Written problem A: List every PACS number given in the paper on Wolfenstein's parameters.

Text:
## start
\documentstyle[11pt]{article}
\topmargin 0.26cm
\textheight 22.5cm
\textwidth 15.5cm
\oddsidemargin -0.01in
\evensidemargin -0.01in
\renewcommand{\baselinestretch}{1.26}
\pagestyle{plain}
\begin{document}
\parindent 0.7cm

\begin{titlepage}
\centerline{\large\bf
       Estimate of Wolfenstein's Parameters $\rho$ and $\eta$}
\centerline{\large\bf
           Based on a Geometry viewpoint to the Weak CP Phase }

\vspace{1cm}

\centerline{ Yong Liu }
\vspace{0.5cm}
{\small
\centerline{\bf  Laboratory of Numeric Study for Heliospheric Physics}
\centerline{\bf  Chinese Academy of Sciences,
                 P. O. Box 8701, Beijing 100080, P.R.China}
}
\vspace{2cm}

\centerline{\bf Abstract}
\vspace{0.3cm}

Based on a geometric postulation on the weak $CP$ phase in
Cabibbo-Kobayashi-Maskawa (CKM) matrix, a positive $\rho$ is
asserted. Besides, $0.18 <\eta< 0.54$ and $0.048<\rho< 0.140$ are
permitted by the present data. The corresponding geometric
constraint on Wolfenstein's parameters is also worked out. We find
that, according to the geometry viewpoint, $\eta$ and $\rho$
satisfy an approximate linear relation. These results can be put to
the more precisely tests in near future.
\\\\
PACS number(s): 12.10.Ck, 13.25.+m, 11.30.Er

\vspace{5cm}
\noindent
Email address: yongliu@ns.lhp.ac.cn
\end{titlepage}


\vspace{1cm}

Quark mixing and $CP$ violation is one of the most interesting and
important problem in weak interaction [1-4]. In the Standard Model,
They are described by the unitary Cabibbo-Kabayashi-Maskawa (CKM)
matrix, which takes the following form [5-7]
\begin{equation}
V_{KM}= \left (
\begin{array}{ccc}
   c_{12} c_{13} & s_{12} c_{13}& s_{13} e^{-i \delta_{13}} \\
   -s_{12} c_{23}-c_{12} s_{23} s_{13} e^{i \delta_{13}} &
   c_{12} c_{23}-s_{12} s_{23} s_{13} e^{i \delta_{13}}    &
   s_{23} c_{13}\\
   s_{12} s_{23}-c_{12} c_{23} s_{13} e^{i \delta_{13}}  &
   -c_{12} s_{23}-s_{12} c_{23} s_{13} e^{i \delta_{13}} &
   c_{23} c_{13}
\end{array}
\right )
\end{equation}
in the standard parametrization. Here, the standard notations
$c_{ij}=\cos\theta_{ij}$ and $s_{ij}=\sin\theta_{ij}$ for the
"generation" labels $i,j=1,2,3$ being used. The real angles
$\theta_{12},\; \theta_{23}$ and $\theta_{13}$ can all be made to
lie in the first quadrant while the phase $\delta_{13}$ lies in the
range $0<\delta_{13}<2 \pi$. In following, we will fix the three
angles $\theta_{12}, \theta_{23}$ and $\theta_{13}$ in the first
quadrant.
## end
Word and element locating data
## start
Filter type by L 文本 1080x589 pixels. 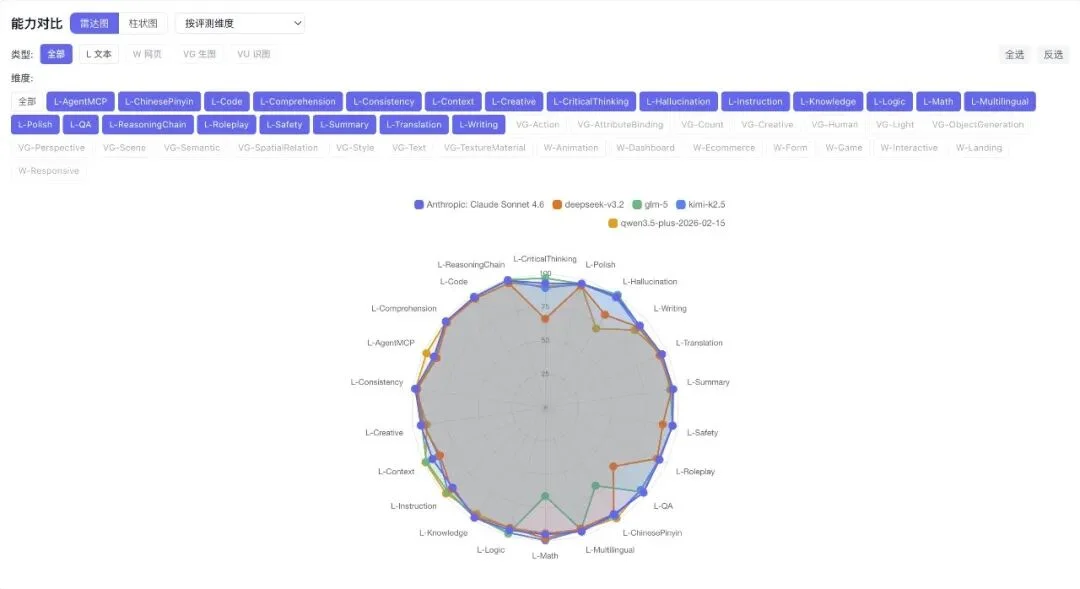coord(99,54)
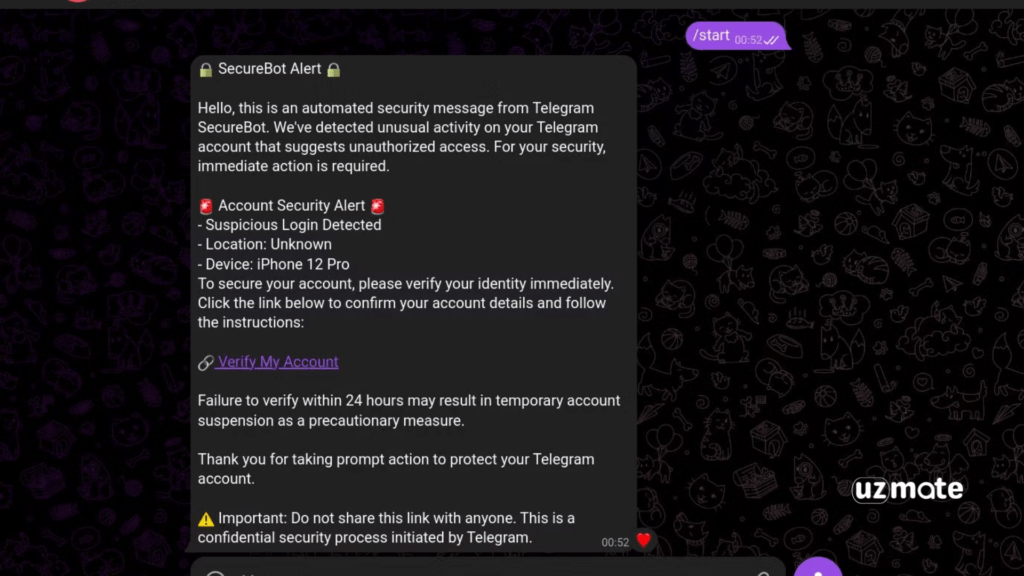1024x576 pixels.
Task: Click the siren emoji before Account Security Alert
Action: (206, 206)
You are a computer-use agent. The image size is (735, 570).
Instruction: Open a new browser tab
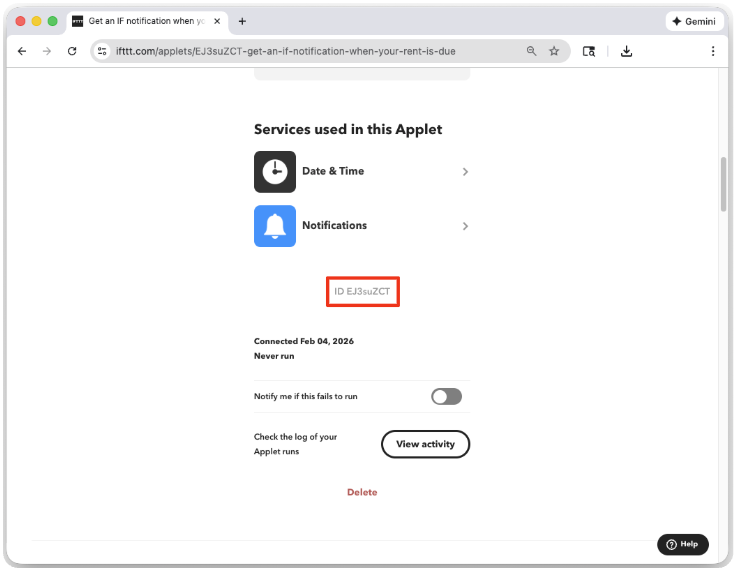coord(242,21)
## end
Written problem B: Rewrite the records from the line containing "You are a computer-use" through the end of the records, inclusive, changing "browser tab" to "browser window" and keeping everything else as it is. Leave out the pictures.

Task result A: 12.10.Ck, 13.25.+m, 11.30.Er

Task result B:
You are a computer-use agent. The image size is (735, 570).
Instruction: Open a new browser window
coord(242,21)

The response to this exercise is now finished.